Hilary wasn't sure about that; she'd heard bad things about the Hindley Mob. ‘What do you do?'

‘Have fun, mostly.'

‘Like?'

Irish was a bit vague about that. ‘We show people we own the streets, you know?'

What that meant, they terrorised anyone weaker than they were. A shove and crumblies with disapproving faces went into the gutter. Young kids, too. They helped themselves to things in shops; if the owner objected they threatened to break his windows for him.

‘And the blues do nothing?'

‘I've known one or two end up in Yatala.'

The thought of gaol didn't seem to bother Irish but Hilary wasn't interested in dead ends and could see that Northfields, the women's prison, was the deadest of all dead ends.

One night she was with Irish and a couple of mates in a pub. One of them got into a blue with the bouncer, who was smaller and a lot older. Maybe that should have told Larry something but he'd never been a good listener. Next thing you knew, the little guy had decked Larry, who leapt up steaming only to have it happen again.

They found out later the bouncer was a former champion boxer. You'd never have known it to look at him. It shook Hilary. She walked home alone. It was true what they said, then. Look before you leap.

That night she lay in bed. She watched the streetlights on the bedroom wall and asked herself where she was headed. She needed action like a drug but there had to be better ways than the Hindley Mob. ‘Give it a miss, mate,' she told the darkness.
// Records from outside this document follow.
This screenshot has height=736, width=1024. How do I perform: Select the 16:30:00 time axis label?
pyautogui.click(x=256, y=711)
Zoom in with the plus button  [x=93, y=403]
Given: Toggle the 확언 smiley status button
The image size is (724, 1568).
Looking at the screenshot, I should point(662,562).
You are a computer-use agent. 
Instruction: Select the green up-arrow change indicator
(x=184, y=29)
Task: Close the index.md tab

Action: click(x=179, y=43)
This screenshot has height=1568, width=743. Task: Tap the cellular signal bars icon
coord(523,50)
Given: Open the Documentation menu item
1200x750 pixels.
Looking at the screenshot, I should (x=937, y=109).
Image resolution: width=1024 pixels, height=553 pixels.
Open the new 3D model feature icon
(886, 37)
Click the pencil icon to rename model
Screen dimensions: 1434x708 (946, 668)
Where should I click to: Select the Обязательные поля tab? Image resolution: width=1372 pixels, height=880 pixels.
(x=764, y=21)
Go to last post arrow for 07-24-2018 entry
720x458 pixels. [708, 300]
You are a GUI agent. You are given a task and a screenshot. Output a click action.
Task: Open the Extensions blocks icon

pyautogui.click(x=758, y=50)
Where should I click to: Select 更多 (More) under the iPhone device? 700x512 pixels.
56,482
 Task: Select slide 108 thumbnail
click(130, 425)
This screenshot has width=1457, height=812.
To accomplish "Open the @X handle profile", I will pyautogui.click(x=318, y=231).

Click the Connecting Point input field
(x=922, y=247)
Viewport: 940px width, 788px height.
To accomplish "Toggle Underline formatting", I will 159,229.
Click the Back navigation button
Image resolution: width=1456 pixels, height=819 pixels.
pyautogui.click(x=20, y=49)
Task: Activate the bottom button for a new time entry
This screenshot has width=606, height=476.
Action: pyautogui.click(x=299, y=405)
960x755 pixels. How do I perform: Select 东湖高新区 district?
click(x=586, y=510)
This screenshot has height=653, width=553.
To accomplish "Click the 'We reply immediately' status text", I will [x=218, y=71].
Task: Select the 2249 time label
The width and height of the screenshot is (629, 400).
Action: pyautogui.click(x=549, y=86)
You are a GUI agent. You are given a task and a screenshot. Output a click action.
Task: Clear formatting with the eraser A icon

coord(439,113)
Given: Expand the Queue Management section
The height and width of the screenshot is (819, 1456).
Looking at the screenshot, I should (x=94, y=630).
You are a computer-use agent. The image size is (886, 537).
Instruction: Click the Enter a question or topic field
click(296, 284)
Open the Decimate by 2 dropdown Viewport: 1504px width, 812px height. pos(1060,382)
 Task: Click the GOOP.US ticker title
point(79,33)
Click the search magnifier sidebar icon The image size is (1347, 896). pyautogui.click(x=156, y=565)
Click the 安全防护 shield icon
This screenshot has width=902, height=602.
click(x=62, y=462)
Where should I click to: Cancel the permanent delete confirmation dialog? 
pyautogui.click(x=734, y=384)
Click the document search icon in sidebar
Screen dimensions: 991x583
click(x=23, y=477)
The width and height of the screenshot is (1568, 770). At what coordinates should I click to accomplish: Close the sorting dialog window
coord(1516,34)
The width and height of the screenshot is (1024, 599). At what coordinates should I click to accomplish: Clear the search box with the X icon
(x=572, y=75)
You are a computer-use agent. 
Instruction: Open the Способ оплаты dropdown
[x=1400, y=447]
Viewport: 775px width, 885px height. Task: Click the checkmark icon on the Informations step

The next evening Mike was in town and took her out to the usual pit-stop café with plenty of grease and the air blue with fag smoke. Hilary had her up-to-the-minute gear on, rolled-up jeans and greased hair in a ponytail. Mike didn't normally have much to say but this time he did.

‘Pete was telling me you're in with that Hindley Street mob.'

She sensed criticism. Her shoulder muscles tensed. ‘I been thinking about it.'

‘I'd give them a miss, I was you.'

She'd already decided that but didn't like being told. Mike was a good bloke but he didn't own her.

‘You're not me.'

‘That's true.' And talked about other things.

Hilary felt bad, cutting him off like that. ‘I need action in my life.'

‘Sure you do.'

‘They just have fun.'

‘Most of them end in shit trouble. You know that. You are too bright to waste your prospects with a bunch of no-hopers but it's your life. None of my business.'

‘What prospects? I'm not bright. I got nothing: no background, no education, no future.'

‘You're as bright as a button. But when you talk like that I think maybe you're not so bright after all. What you're saying is you don't
remember
your background. But even that is not true.'

‘You reckon?'

‘You told me about the bombs.'

‘Bombs,' she said scornfully. ‘Yeah, right.'

‘It's a start. And you told me about your gran.'

‘I don't remember my mum, though, not properly. I don't know why she sent me away. Why would she have done that, Mike?'

‘I thought they told you she was killed in an air raid.'

‘That's what they said. But how do I know it's true?'

He took her hand. ‘I know this: the past is past. Nothing you can do about it. Life starts today. Haven't you heard that? Not yesterday or last year – today! And as far as education goes, there's a library, right? You know how to read. So read! You're a looker: do the best for yourself and stop making like a widgie.'

She knew he was right. Once again it was time to move on.

She was determined to keep her cleaning job but instead of wasting her evenings took a part-time job waitressing at a café off Rundle Mall.